You should also think about how your readers will navigate their way through your paper from beginning to end. In your plan, you will have developed a structure for your paper that allows you to present your arguments and your findings in a logical way. However, this structure may not be as apparent to someone reading the paper as it is to you writing it. You need to make sure that you communicate your structure so that your reader is guided through it and can see why you have written in the way you have.

To guide your readers, you need to have a system of "signposts" - things that explicitly or implicitly tell the reader what to expect. Signposts that you can use in your paper are:

  • a well written abstract that provides a clear summary of your paper and defines what original contribution to knowledge is being reported
  • an introductory section that makes it clear to the reader what will follow
  • a conclusions section that summarises the main points of what they have read

You may also want to use sections headings; if so, check with the journal's advice for contributors and see if there are any requirements relating to the use of headings.

Writing Conventions

Whatever discipline you belong to, there will be certain conventions of academic writing - for example, specific modes of phrasing, specific terminology, recognised acronyms/abbreviations, etc.

It is important that you make yourself familiar with these and the best way to do this is through reading other published papers. Doing so will help you learn how to use these conventions correctly in your paper but you will also find that it can play a part in your own development as an academic writer - look out for writing styles in your discipline that you like and think about what techniques have been used that make them work well. See if you can identify techniques that you can use in your own writing - making sure that you are not just mimicking someone else.

You also need to remember basic rules for written English - for more advice, read the University's Grammar Study Guides:

Be Realistic

It is natural to be anxious about the quality of your work, but do not let this stop you writing or allow yourself to be caught in the trap of repeatedly revising the same section.

Remember that:

  • you are just starting out as an academic writer - you should not expect, nor will your supervisors expect, to see in your work the writing style of an experienced academic writer
  • you need to keep sight of what is important about your writing style - do not waste time agonising over phrasing or your choice of words, so long as your writing communicates clearly what you have to say then it is doing its job
  • you can use feedback from your supervisors and others to reassure yourself that what you are writing is of an appropriate standard

Use Feedback

You should already be planning to get feedback from your supervisor on your writing as it progresses. Your supervisor will comment on the content of your work, but you may also want to ask for feedback on your writing style and whether there is anything you can do to improve this. If you would find it helpful to be given feedback on your writing style, let your supervisor know that this is something you would appreciate their comments on.
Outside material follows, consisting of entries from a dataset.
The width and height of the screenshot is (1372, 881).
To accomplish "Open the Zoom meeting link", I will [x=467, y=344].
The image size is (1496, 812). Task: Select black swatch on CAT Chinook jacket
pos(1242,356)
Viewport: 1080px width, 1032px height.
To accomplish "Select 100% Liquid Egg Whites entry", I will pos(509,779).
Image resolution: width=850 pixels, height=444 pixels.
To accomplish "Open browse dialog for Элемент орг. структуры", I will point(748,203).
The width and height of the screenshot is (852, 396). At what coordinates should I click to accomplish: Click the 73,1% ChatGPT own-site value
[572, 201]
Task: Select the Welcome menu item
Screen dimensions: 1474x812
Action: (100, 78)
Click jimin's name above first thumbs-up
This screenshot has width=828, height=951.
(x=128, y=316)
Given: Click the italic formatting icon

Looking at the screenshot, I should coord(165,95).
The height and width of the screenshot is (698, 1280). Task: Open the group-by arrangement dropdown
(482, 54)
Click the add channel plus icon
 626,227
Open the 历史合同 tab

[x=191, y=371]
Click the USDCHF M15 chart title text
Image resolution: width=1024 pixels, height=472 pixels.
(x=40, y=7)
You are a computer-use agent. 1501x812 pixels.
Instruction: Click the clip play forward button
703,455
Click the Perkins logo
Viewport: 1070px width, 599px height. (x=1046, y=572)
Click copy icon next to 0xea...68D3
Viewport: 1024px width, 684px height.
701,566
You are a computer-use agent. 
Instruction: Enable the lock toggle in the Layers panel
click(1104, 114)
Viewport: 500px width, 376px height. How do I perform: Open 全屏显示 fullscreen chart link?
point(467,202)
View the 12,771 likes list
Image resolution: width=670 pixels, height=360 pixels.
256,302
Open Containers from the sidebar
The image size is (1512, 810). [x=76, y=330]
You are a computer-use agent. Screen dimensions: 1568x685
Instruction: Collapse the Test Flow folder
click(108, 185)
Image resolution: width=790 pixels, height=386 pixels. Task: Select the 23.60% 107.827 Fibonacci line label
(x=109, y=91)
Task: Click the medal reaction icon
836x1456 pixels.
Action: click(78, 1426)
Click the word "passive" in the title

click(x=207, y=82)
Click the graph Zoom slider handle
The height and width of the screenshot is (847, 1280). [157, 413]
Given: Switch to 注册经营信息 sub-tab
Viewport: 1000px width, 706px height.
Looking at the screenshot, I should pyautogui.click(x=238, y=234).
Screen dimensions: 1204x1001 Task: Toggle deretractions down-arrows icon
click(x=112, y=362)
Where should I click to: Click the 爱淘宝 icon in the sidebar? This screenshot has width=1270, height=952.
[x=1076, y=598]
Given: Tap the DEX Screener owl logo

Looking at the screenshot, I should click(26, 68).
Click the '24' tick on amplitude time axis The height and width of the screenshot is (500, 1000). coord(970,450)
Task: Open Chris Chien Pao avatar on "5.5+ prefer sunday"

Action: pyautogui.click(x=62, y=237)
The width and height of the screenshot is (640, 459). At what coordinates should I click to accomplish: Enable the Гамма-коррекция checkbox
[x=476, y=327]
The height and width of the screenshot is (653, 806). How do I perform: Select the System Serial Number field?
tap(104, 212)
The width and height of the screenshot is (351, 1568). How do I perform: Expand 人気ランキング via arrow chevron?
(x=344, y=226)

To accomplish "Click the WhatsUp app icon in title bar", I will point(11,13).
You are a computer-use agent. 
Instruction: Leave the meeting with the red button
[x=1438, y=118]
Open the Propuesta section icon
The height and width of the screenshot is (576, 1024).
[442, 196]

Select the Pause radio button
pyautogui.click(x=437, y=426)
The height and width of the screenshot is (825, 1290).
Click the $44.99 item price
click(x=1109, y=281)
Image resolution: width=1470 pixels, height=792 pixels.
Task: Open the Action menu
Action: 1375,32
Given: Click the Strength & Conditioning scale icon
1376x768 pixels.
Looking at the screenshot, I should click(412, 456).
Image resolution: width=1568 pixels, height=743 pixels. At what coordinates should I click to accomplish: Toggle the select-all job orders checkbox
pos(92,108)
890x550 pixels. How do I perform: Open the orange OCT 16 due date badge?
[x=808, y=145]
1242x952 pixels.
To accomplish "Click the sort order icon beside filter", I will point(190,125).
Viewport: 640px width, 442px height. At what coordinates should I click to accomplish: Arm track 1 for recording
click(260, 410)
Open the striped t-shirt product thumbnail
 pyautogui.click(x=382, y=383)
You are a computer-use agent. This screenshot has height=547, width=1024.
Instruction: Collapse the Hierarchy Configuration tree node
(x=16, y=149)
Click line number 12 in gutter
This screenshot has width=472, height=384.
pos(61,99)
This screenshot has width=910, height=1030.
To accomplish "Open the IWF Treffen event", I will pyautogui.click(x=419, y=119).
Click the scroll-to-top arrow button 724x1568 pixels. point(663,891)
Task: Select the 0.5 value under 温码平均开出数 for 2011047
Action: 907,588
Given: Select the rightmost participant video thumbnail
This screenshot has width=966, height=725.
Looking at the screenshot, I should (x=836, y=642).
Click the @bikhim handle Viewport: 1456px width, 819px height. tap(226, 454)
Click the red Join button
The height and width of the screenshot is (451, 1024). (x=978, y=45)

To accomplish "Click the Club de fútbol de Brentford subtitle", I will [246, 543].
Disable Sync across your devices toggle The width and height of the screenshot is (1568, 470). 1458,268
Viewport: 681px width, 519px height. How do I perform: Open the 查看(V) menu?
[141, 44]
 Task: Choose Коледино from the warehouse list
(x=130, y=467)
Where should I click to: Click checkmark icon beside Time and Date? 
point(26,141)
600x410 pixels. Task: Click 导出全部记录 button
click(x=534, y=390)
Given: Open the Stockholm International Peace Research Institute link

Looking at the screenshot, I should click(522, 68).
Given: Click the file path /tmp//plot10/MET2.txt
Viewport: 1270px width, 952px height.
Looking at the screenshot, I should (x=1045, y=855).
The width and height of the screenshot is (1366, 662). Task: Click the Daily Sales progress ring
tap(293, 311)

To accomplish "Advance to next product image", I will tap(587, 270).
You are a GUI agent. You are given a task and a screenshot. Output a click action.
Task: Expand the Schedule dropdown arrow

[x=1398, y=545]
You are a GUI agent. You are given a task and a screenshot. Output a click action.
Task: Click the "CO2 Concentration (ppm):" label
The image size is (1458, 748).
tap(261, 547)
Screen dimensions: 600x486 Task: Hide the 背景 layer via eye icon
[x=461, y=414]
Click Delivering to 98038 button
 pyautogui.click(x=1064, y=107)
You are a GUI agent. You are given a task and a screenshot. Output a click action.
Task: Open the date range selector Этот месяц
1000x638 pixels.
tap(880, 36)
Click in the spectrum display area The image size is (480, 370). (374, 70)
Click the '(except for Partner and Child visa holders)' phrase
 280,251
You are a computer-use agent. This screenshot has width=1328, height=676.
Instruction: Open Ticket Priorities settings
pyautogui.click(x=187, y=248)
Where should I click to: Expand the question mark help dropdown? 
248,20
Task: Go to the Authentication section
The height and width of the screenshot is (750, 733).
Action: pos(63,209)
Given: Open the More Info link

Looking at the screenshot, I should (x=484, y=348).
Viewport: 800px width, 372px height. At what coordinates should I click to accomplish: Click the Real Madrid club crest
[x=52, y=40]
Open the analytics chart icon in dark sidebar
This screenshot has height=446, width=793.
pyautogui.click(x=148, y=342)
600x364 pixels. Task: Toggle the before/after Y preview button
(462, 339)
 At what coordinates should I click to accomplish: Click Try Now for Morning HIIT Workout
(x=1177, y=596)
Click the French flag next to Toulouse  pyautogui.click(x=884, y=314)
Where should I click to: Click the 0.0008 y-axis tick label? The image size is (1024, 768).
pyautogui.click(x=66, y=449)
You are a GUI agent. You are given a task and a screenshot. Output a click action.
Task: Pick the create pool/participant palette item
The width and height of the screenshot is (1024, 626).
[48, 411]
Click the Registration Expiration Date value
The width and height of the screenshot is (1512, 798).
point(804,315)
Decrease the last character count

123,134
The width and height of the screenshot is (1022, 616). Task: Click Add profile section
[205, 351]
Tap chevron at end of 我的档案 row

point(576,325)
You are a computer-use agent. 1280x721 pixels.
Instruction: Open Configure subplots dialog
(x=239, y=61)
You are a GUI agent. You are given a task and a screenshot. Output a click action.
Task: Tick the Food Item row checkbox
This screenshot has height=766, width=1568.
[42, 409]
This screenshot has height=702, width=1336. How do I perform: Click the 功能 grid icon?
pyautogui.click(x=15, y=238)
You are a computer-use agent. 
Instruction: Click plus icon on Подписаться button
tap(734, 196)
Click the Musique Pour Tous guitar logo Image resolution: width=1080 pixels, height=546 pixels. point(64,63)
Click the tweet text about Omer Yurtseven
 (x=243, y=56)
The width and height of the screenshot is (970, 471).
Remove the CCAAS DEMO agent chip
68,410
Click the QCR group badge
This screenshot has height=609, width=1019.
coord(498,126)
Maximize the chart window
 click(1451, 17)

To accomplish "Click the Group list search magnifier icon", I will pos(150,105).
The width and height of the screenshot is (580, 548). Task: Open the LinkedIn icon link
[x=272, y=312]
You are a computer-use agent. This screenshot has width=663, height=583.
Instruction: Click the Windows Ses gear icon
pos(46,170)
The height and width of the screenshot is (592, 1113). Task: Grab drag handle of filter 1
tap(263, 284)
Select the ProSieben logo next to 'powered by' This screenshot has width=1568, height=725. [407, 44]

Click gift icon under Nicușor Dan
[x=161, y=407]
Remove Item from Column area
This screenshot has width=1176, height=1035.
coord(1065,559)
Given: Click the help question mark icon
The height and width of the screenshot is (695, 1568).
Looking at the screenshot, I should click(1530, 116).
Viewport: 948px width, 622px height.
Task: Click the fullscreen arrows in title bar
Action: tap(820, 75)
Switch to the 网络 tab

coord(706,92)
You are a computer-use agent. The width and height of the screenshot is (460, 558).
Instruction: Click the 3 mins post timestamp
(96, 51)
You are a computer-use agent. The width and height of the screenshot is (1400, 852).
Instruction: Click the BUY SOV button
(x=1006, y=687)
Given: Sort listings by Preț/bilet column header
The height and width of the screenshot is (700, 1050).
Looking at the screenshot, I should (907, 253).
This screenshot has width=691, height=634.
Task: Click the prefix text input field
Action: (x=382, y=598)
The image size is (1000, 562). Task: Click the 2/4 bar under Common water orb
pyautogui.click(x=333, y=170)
Alongside your supervisor, your friends - particularly fellow researchers - are also a useful source of support. Obviously, if you are showing your paper to friends working in a different discipline you need to remember that they may well be unfamiliar with conventions and terminology you have used - but even so, they can offer general advice on tone, phrasing, and structure.

Proofreading

You need to make time for proofreading. It should be something that you have planned for and to which you have allocated time before your expected submission date - proofreading requires care and time and should not be an afterthought at the end of the writing process:

  • proofread one section at a time with a break in between
  • proofread your paper twice - once to check that everything you have written makes sense and once for accuracy of spelling, punctuation, etc.
  • do not rely on spellcheck software - it cannot tell you when you have used "there" when you meant to say "their" and it will miss other things too
  • proofread diagrams/tables/illustrations separately and ensure that the caption is correct in each case

Remember that your paper will reflect on both you and your research group. As part of your proof reading process, make sure that:

  • it is referenced appropriately and correctly
  • statements are accurate and supported
  • it is free from inadvertent plagiarism

Do not forget also that proofreading requires a lot of concentration - it is not something you should start if you are tired or do for long stretches of time. And when you have finished, it never hurts to ask a friend to look over your paper and see if a fresh pair of eyes catches something that you have missed.

Authorship

There is a whole range of accepted conventions and ways of doing things that are associated with academic writing; these will become more familiar as you develop in your career. These conventions vary in their details between disciplines, but one thing different disciplines usually have in common is that research students are rarely the sole author of an academic paper.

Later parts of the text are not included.